Der neue US-Präsident zeigt, was Verantwortung in der Politik bedeutet: Barack Obamas Botschaft in Europa richtet sich an die Welt, meint der ehemalige deutsche Außenminister Hans-Dietrich Genscher.

Barack Obama hat seinem Land, den USA, ein neues Gesicht gegeben. Vor seiner Wahl besuchte er Europa, er kam nach Berlin, wo die Spaltung des Kontinents mit der Mauer ihren schrecklichsten Ausdruck gefunden hatte. Jetzt ging er nach Prag, in die wohl europäischste Stadt Europas. Die Stadt, die mit Vaclav Havel die europäische Freiheits- und Geistesgeschichte und die europäische Kultur in besonderer Weise symbolisiert.

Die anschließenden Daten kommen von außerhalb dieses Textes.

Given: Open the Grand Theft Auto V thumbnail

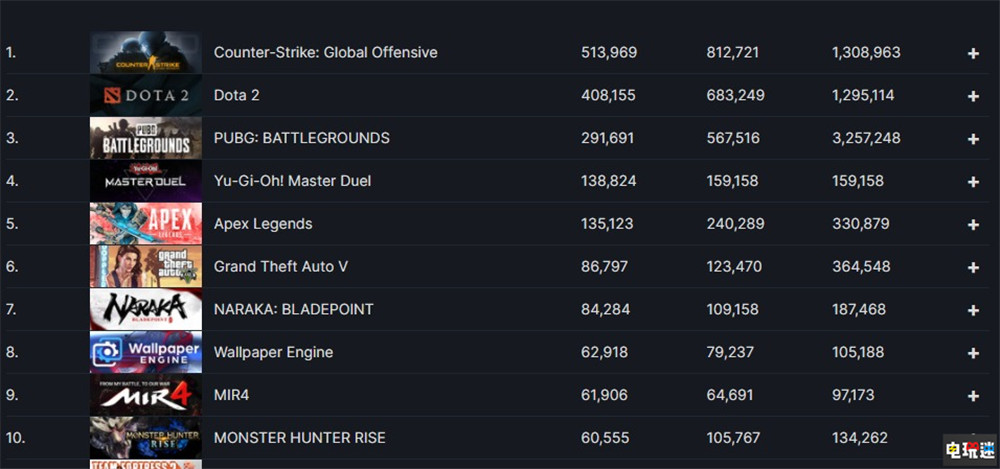Looking at the screenshot, I should tap(145, 267).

Klein erscheinen die stirnrunzelnden Bedenkenträger, die sich vor dem Europabesuch Obamas in ihren Vermutungen gegenseitig übertrafen, wie viele Soldaten und wie viel Geld Obama denn nun fordern würde. Vermeintlich wohlwollend sah man voraus, dass er nun wohl mit seinem „Yes, we can“ auf dem Boden der Tatsachen angekommen sei. Man wurde erinnert an die Zeiten des Zweifels an dem neuen Aufbruch mit der Ost- und KSZE-Politik, an die Zweifel an der Aufrichtigkeit Michail Gorbatschows, aber auch an den Kleinmut, ob der Nato- Doppelbeschluss mit seinem Abrüstungsteil wirklich durchsetzbar sein werde, und schließlich an die Zweifel am Ziel der deutschen Einheit.

Obama zeigt, was Verantwortung in der Politik bedeutet. Ja, ich übernehme die Verantwortung für die Finanzkrise, soll er gesagt haben. Auch wenn er damals noch nicht Präsident gewesen sei. In Prag hob er die besondere Verantwortung Amerikas für die nukleare Abrüstung hervor, weil die USA das einzige Land seien, das Atombomben schon einmal eingesetzt hätte. Das ist staatsmännische Größe.

Obamas atomare Abrüstungsforderung ist visionär und realistisch zugleich. Visionär im Ziel und realistisch mit den ersten Schritten: Ratifikation des Teststoppabkommens durch die USA und ein neuer Vertrag mit Russland über die Begrenzung der strategischen Waffen. Obama will Rüstungskontrolle und Abrüstung. Das bedeutet für Europa die Verständigung über den konventionellen Abrüstungsvertrag KSE. Das alles sind Botschaften auch an Moskau für einen neuen Anfang. Obama nimmt das Bündnis wieder ernst, das heißt, er nimmt auch die Festlegung ernst, dass Rüstungskontrolle und Abrüstung integrale Bestandteile unserer Sicherheitspolitik sind.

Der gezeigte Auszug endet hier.